Libra Scale is the fourth studio album by American singer-songwriter Ne-Yo. It was released on October 27, 2010 in Japan, followed by a release in the United Kingdom on October 29, as well as a release in the United States on November 22, 2010 by Def Jam Recordings and Compound Entertainment. The album was preceded by three singles: its lead Europop-oriented single, and the UK number-one hit "Beautiful Monster", as well the R&B singles "Champagne Life" and "One in a Million".

Upon release, Libra Scale received favorable reviews from most music critics.
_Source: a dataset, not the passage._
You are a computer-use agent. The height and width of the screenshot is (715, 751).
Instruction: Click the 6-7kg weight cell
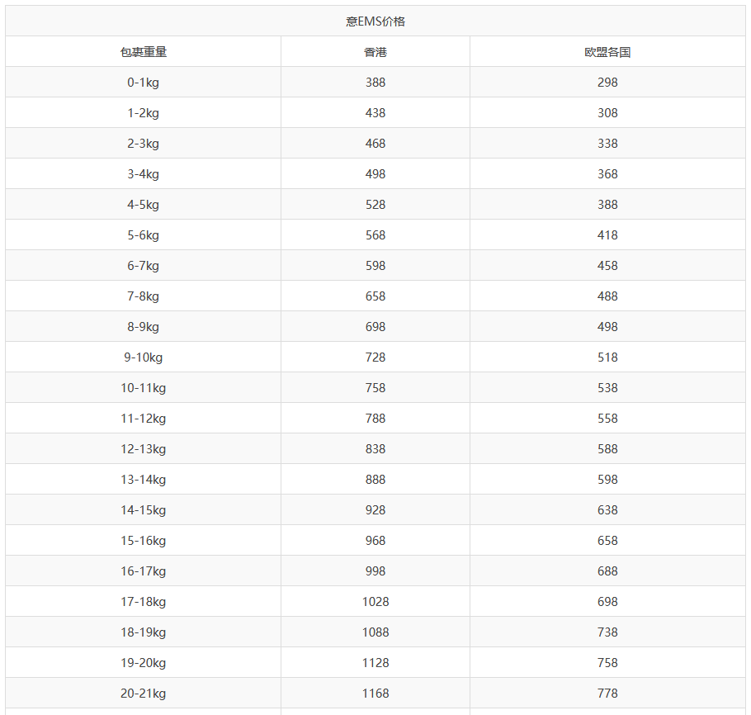coord(143,266)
The album opened at number 9 on the US Billboard 200, selling 112,000 copies in its first week sales, becoming his fourth consecutive top-ten album in the United States following Year of the Gentleman in 2008. It currently holds a 73 out of 100 on Metacritic, which indicates "generally favorable reviews", based on fourteen reviews, and has attained three singles that have achieved moderate Billboard chart success.

==Background and concept==
According to Ne-Yo, the idea for the album emerged from three influences: his desire to do something different instead of a standard compilation; his interest in science fiction, comic books and Japanese animation; and inspiration from the works of Michael Jackson, particularly Thriller, Moonwalker, and Bad. Originally a short movie was to accompany the album, but such proved not to be viable given time and monetary constraints, so Ne-Yo chose to develop a series of six extended music videos instead. Nevertheless, the film concept continues to influence the work, as he has stated the songs on the album are inspired by the script of the film that he wrote. The album features a number of songs which follow the story of Jerome and Pretti Sinclair.
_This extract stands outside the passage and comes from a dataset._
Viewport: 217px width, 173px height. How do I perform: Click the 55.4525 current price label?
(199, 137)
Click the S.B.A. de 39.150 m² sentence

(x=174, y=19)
The album's title is a reference to Libra, Ne-Yo's astrological sign.

The album's concept explores a story questioning morality and both sides of the Libra Scale: the decision between money/power/fame versus love. The story follows three garbage men – Jerome, Clyde and Leroy – who are offered everything they have wanted in return for protecting the city against a forthcoming threat. However, there's a catch: they can never fall in love. When Jerome (Ne-Yo) falls for Pretti Sinclair (Galen Hooks) disaster ensues, and he has to choose between his love for her and the fame, power and money that he had been given, as he must choose between her life and his own.

==Singles==
"Beautiful Monster" was released as the lead single on June 8, 2010. It peaked at fifty-three on the US Billboard Hot 100 and sixty-one on the US Hot R&B/Hip-Hop Songs chart. The song performed better on the US Dance Club Songs, where it reached number-one on the chart for one week. It became his second number-one on the chart, after "Closer" in 2008. It also performed the best in the UK, where it became his third number-one hit. It also reached the top ten in Japan and Ireland, and achieved moderate success in other international markets. "Champagne Life" was released as the second North American single on July 20, 2010. It peaked at seventy-five on the Billboard Hot 100, eleven on the Hot R&B/Hip-Hop Songs chart, and due to gaining strong digital sales, reached the top forty in Japan. "One in a Million" was released as the third North American and second international single on September 7, 2010. It peaked at eighty-seven on the US Billboard Hot 100 and reached a peak of seventeen on the US Hot R&B/Hip-Hop Songs chart. It also reached the top twenty in the UK and charted in Australia.

==Critical reception==

Upon its release, Libra Scale received generally favorable reviews from most music critics. At Metacritic, which assigns a normalized rating out of 100 to reviews from mainstream critics, the album received an average score of 73, based on 14 reviews, which indicates "generally favorable reviews". Jody Rosen of Rolling Stone awarded the album with four stars out of five. She noted that "the real concept here is: Michael Jackson tribute album. And a damn good one." Similarly, Sarah Rodman from The Boston Globe found that Libra Scale was "brimming with feathery bedroom enticements and excited-but-urbane dance-floor exhortations powered by champagne, handclaps, and Michael Jackson-influenced cadences. So far, so much pleasant contemporary R&B." Allmusic editor Andy Kellman gave the album three and a half out of five stars, stating that "Ne-Yo remains a premier source of R&B that is both traditional and contemporary."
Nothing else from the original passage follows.